Bitter about my stupidity, I played some cards with friends and went home, determined to get in a long run in the morning. It was about 10pm. If I were racing I would have been in bed earlier. I would have risen at 4 to drive to the race. I rose at 7. It was pouring rain. I did not want to get out there, wet and miserable, chaffing the whole way. So I waited it out. The rain finally ceased around 830 and off I went, ignoring Sarah’s pleas to take money for drinks. I just left.

By 3 miles, the sun was wide open and toasting me. No, I didn’t bring sunscreen. I was baking. I turned at 10 miles and started to come back, taking in a Gu I had shoved in my shorts. But this route had 3 category 5 hills on it, and soon I started to suffer. When you go to a race, you rest well, hydrate well, wake early, eat smart, get in the mindset, and have thousands of people pulling you along with water stops every 2k. When you flake out, you struggle to get up, eat a bowl of Frosted Flakes, take no water, and begin a death march to the end. I nearly walked on a massive hill at 14 miles. But mile 19 was where I truly gained humility. I hit the wall and it was a miserable crawl to home.

Another crappy result from bonking is the soreness and depleted feeling for days after. I really screwed this up. If I had raced, I would have coasted a nice 3:20 and been running a day later. Now I was hating moving. But I rallied and went to running club on Thursday with an extra day off. Toeing the line in the time trial I was ready to run smart, backing off on the early hills and bringing it home on the 2nd lap. A 31 min effort would have been fine. But I cruised the first lap and found myself easily in front and finished in control for a 29:57 8k. It was my 3rd fastest time for the horribly hard course, yet a relatively ‘easy’ effort. Even some good can come from flaking out.

Thursday, January 20, 2011

Consistency is Key


Vacations are never good, for running that is. Let me draw a picture of my typical vacation: A long flight (no sleep, little liquid, massive time zone shift, losing a day to travel), staying up later than normal, getting up later than normal, eating out all the time (big breakfast, pizzas, burgers), drinking more (and we still aren’t talking about water), seeing the sights, justifying a break. Well, not all of that sounds too bad. But what is missing? Oh yes, running. Running on vacation sucks.

Here is what it looks like for me: After a long day getting somewhere, I grab a beer or two. I am already dehydrated. I have eaten crappy food all day and now it is very late. I wake up later than I want to find I am hungry from the lack of good food. It is usually humid/hot out, so rather than run I eat and try to find drinkable water. When I do, I plan the activities I want to do.
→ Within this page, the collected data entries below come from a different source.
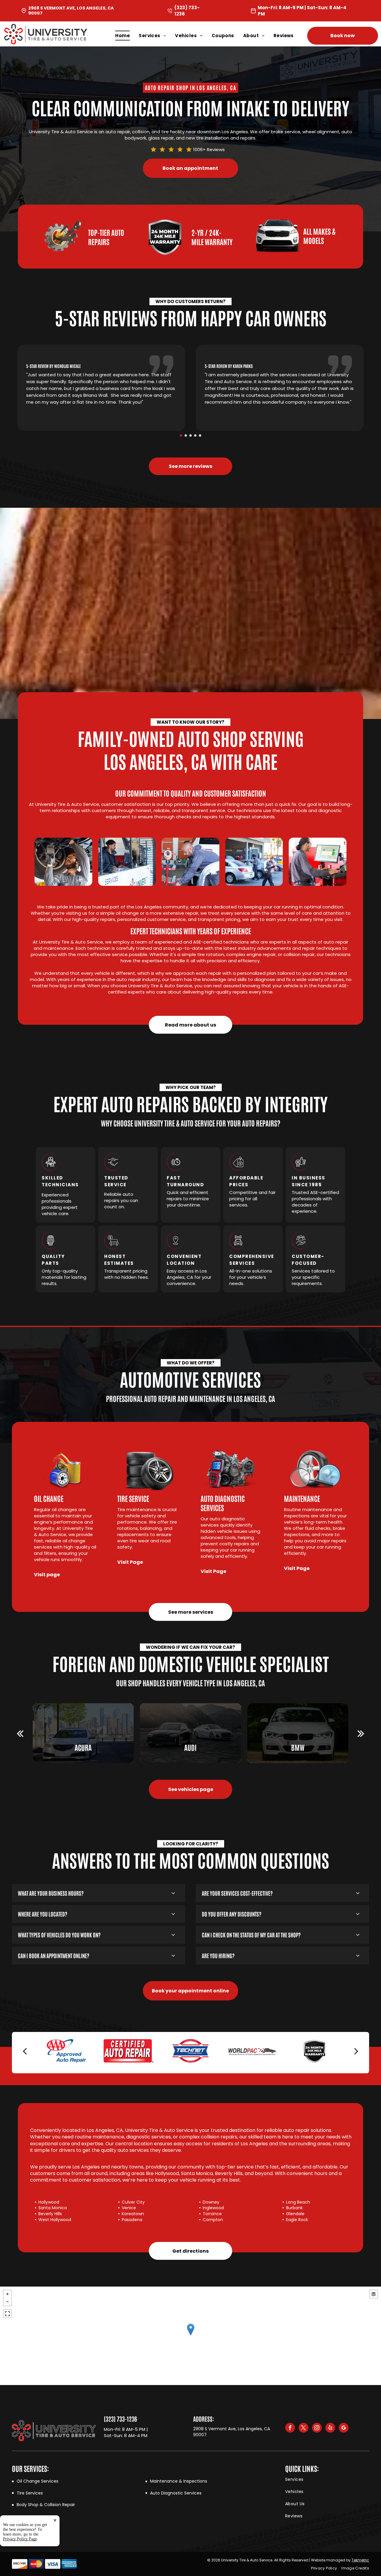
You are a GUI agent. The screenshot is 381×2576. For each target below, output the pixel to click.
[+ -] (190, 2336)
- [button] (7, 2302)
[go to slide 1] (181, 435)
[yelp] (330, 2428)
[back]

Of course, by the time those wrap up, I am dehydrated again and it is too hot to go. So I take the day off. But my evening consists of beers, bad food, and staying up late again, of course.

What usually happens is I suffer through a run in hotter weather than usual, run shorter than usual, at a slower pace than usual. I run maybe every other day but it is not unusual to take 2-3 days in a row off. My fitness suffers and it takes weeks to return to a solid schedule. But not this time! I was gone for 12 days and ran 10 of them. I did hour efforts in the sun. I cruised down a trail or along a lagoon and closed in the 5:40s for the last mile several times. It has made all the difference.

The down side is I am tired. I did a 20 miler two weeks ago and I paid for it. Despite the fact that I ran it slow with water, it took a week to feel ok again and I have been tired. I threw down 8x300m on a hill this week and realized I can still turn and burn. Not to mention you are looking at the league champs in sand-beach volleyball! I will run a tune-up marathon nice and easy Sunday morning to set me up for Pietermaritzburg at the end of February. This will be a PR attempt to go into Ultra season on a high.